Bal Tashkeit: Do Not Destroy

auhi-800
Looks fancy to me.

Today my cell phone company taught me how to do a mitzvah. Who knew that they could help with mitzvot?

My old phone had many bad habits that were getting worse. I asked the customer service rep if I could repair it. I could, Mike said, but that would take two weeks. Can you give up your phone for 14 days? I can’t.

I fussed at Mike that I hate buying a new cell phone every two years. It’s wasteful of my money, it’s wasteful of rare minerals, it’s wasteful of the labor to make the phone, and so on. I’m sure poor Mike has heard it all before. Then the miracle happened: Mike informed me that there is another way.

Step 1: Buy a used reconditioned phone. Someone sold it back to the company, probably to buy something newer and fancier, and the company fixed it up and slapped a nice warranty on it.

Step 2: After I transfer all my contacts and dog photos to the new phone, I can sell the old phone back to the company, presumably to be fixed up and sold again or to be parts for other fixed-up phones.

Now I have a smartphone that meets my needs and cost much less. Better yet, it did not use additional scarce materials from worrisome sources. Best of all, I can continue this cycle. If the phone were simply old, not crotchety, I could donate it to a nonprofit and they could use it. Either way, it’s a mitzvah.

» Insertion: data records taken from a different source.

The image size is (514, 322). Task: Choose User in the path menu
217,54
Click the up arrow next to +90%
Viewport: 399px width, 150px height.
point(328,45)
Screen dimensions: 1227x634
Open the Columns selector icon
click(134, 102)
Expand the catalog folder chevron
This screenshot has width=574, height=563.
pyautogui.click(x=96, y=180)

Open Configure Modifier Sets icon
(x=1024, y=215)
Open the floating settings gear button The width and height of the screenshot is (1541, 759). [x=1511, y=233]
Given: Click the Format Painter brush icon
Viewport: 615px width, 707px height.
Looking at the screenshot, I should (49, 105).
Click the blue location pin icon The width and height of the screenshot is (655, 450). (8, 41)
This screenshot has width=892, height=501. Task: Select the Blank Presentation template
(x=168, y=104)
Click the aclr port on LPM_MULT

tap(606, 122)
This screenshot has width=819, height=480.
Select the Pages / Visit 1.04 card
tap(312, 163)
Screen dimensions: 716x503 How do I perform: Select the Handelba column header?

The name of the mitzvah is Bal Tashcheit: do not destroy. We derive this mitzvah from a curious source, the rules for war in Deuteronomy:

When you lay siege to a city for a long time, fighting against it to capture it, do not destroy its trees by putting an ax to them, because you can eat their fruit. Do not cut them down. Are the trees people, that you should besiege them? –Deuteronomy 20:19

Our sages determined that the sin in cutting down those trees is waste. They expanded their understanding of those verses to include household waste and today it is a source for talking about the sin of environmental waste. We are stewards of the earth, not owners of it. We must not destroy resources just because it suits us to do so or is convenient.

And as for Mike, I thanked him. I don’t know where he is, but I hope he sleeps well tonight, having helped a rabbi do a little mitzvah.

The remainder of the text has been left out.